Top of Records for processing

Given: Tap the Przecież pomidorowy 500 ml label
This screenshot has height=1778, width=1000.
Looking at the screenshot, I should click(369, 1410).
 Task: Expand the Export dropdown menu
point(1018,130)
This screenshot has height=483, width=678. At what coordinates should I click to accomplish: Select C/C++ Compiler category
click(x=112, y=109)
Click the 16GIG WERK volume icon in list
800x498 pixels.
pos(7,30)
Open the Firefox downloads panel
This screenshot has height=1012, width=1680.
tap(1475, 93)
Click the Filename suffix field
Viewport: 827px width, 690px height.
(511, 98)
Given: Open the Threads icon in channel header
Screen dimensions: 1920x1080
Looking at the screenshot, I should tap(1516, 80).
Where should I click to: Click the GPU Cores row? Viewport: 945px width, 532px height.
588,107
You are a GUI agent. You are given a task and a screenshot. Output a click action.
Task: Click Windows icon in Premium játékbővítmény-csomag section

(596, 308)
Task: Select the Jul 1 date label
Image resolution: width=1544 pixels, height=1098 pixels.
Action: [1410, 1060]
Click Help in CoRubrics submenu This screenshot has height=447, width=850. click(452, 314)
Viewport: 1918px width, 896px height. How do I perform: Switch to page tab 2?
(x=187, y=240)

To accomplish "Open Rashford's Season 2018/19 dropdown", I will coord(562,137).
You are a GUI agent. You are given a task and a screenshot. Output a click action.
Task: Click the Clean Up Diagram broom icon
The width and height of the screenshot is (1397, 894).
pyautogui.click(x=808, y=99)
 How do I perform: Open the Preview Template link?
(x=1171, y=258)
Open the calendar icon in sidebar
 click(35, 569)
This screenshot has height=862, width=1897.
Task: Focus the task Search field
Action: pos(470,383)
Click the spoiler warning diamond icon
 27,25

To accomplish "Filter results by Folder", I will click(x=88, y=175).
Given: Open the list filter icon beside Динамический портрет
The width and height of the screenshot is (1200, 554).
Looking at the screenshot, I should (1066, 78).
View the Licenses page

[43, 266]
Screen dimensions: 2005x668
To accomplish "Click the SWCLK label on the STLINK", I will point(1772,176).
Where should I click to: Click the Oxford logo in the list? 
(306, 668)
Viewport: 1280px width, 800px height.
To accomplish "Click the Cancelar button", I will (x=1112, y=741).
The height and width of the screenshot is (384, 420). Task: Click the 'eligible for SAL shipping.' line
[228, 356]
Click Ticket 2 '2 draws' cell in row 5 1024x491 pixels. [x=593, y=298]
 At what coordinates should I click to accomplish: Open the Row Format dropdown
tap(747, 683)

Bottom of Records for processing

**Directions:** Write out the line containing "The width and height of the screenshot is (1200, 554)." and every line after it through the end of the entries. Keep each one exactly as it is, and add nothing.

**Task solution:**
The width and height of the screenshot is (1200, 554).
Looking at the screenshot, I should (1066, 78).
View the Licenses page

[43, 266]
Screen dimensions: 2005x668
To accomplish "Click the SWCLK label on the STLINK", I will point(1772,176).
Where should I click to: Click the Oxford logo in the list? 
(306, 668)
Viewport: 1280px width, 800px height.
To accomplish "Click the Cancelar button", I will (x=1112, y=741).
The height and width of the screenshot is (384, 420). Task: Click the 'eligible for SAL shipping.' line
[228, 356]
Click Ticket 2 '2 draws' cell in row 5 1024x491 pixels. [x=593, y=298]
 At what coordinates should I click to accomplish: Open the Row Format dropdown
tap(747, 683)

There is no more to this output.